When President Felipe Calderón referenced a poll last month showing panista candidate Josefina Vázquez Mota just four points behind frontrunner Enrique Peña Nieto, Calderón was accused of meddling in the election and analysts pointed to the wide range in polling results. Two follow-ups to this story occurred this week. First, the Federal Election Institute decided Calderón did not, in fact, violate electoral campaign law with his comments.
Second, a new poll from the company that last month found Vázquez Mota to be only seven points behind her priista competition- the poll with results closest to Calderón’s claim of a 4-point spread- now places her 18 points behind. In the most recent GEA-ISA/Milenio poll of decided voters, Peña Nieto seems to have picked up the five points that Vázquez Mota lost: he increased from 43 to 48 percent while she dropped from 35 to 30 percent. López Obrador held steady at 21 percent. The latest Mitofsky results are almost identical (see the comparison chart here).
Despite the swing from week to week and poll to poll, there seems to be a general pattern. The contest is far from decided, of course: what is clear is that the public opinion polls suggest that Vázquez Mota and López Obrador will enter an increasingly uphill battle when the campaign resumes next week.
Pemex and energy reform
The Mexican daily Reforma published a nice analysis of the presidential candidates’ views on energy reform: all candidates oppose outright privatization but two, in particular, favor increasing private participation in the state-owned Pemex, and greater competition to foster efficiency. According to Reforma:
Enrique Peña Nieto (PRI) points to the challenges of falling production rates and aging technology to stress that the current model is not sustainable. He thus calls for renewed investment in exploration and extraction, as well as for legal reforms that would help to boost the relationship between the private sector and Pemex. By allowing for shared production and shared risk contracts, as well as greater linkages between the private and public sector, Pemex could potentially access greater capital and better technology, making it a competitive entity.
Josefina Vázquez Mota (PAN), too, emphasizes the importance of running PEMEX as a “smart business.” She argues that meetingMexico’s growing energy demands, developing new exploration and collection technology, and working with private businesses should be the top focus for the next administration. Vázquez Mota also would push to improve current industry practices and for scientific research on alternative energy sources.

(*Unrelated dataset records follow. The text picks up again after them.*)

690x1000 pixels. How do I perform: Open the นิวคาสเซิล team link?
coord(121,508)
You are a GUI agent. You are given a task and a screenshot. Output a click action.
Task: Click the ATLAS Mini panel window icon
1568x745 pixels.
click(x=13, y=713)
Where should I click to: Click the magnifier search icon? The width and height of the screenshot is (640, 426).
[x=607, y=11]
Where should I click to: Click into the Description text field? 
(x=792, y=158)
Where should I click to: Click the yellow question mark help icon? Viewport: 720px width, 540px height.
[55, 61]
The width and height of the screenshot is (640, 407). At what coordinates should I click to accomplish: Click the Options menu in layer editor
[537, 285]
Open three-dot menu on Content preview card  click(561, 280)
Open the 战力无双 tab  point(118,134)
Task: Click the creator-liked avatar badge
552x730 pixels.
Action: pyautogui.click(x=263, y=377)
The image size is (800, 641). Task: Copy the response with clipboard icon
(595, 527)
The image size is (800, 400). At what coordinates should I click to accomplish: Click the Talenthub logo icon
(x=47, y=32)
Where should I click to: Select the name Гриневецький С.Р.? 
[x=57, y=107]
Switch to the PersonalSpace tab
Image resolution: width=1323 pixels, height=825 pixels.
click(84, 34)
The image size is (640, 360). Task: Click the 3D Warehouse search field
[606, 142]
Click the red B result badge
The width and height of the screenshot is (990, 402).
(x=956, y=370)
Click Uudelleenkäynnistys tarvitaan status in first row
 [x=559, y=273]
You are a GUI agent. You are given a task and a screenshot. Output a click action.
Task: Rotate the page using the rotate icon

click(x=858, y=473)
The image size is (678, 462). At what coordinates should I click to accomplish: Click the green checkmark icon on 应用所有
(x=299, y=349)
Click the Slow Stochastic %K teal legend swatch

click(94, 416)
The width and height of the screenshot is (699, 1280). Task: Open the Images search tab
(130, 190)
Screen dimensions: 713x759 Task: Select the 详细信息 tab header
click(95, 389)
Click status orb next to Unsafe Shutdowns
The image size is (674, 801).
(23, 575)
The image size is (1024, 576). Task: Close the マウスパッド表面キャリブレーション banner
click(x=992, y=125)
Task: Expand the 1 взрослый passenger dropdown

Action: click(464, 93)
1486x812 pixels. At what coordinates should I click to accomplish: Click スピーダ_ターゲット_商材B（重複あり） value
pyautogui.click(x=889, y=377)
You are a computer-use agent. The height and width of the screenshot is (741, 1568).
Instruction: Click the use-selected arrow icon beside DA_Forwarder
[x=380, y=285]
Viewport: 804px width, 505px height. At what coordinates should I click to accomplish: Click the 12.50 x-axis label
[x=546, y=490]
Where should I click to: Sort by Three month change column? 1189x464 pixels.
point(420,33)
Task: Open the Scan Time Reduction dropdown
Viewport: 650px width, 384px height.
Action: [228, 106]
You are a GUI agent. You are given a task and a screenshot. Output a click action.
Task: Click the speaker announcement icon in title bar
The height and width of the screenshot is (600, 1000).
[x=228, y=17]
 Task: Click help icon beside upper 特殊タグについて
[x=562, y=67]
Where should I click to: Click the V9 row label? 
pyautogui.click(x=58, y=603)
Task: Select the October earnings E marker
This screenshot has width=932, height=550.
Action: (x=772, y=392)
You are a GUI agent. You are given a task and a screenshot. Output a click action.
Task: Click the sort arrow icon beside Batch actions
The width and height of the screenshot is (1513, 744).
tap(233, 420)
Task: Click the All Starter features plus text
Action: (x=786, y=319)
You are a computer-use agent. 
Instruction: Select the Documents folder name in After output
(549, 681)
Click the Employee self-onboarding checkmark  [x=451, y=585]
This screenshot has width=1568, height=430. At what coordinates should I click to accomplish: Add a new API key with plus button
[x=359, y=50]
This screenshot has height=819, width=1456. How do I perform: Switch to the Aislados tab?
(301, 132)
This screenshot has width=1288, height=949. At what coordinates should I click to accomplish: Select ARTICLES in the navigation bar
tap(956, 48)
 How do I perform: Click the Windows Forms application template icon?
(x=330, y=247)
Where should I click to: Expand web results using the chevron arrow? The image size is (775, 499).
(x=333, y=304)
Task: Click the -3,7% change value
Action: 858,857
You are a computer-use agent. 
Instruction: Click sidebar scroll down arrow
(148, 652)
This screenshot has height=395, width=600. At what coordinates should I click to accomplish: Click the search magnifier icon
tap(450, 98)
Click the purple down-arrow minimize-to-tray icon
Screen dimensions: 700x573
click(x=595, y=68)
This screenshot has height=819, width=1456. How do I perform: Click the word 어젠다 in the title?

Andrés Manuel López Obrador (PRD) is more skeptical of private participation. He argues that private involvement would preclude the possibility of continued economic development in Mexico. Privatization would condemn businesses to paying exaggerated prices for energy, he emphasizes, hurting small and medium-sized enterprises in particular and disrupting economic growth and stability in general. Keeping Pemex as state-owned, on the other hand, enhances its “operational honesty” and efficiency and allows it to carry out (his would-be) government priorities: environmental sustainability, continued exploration of new sources of fuel, and investment in new technology.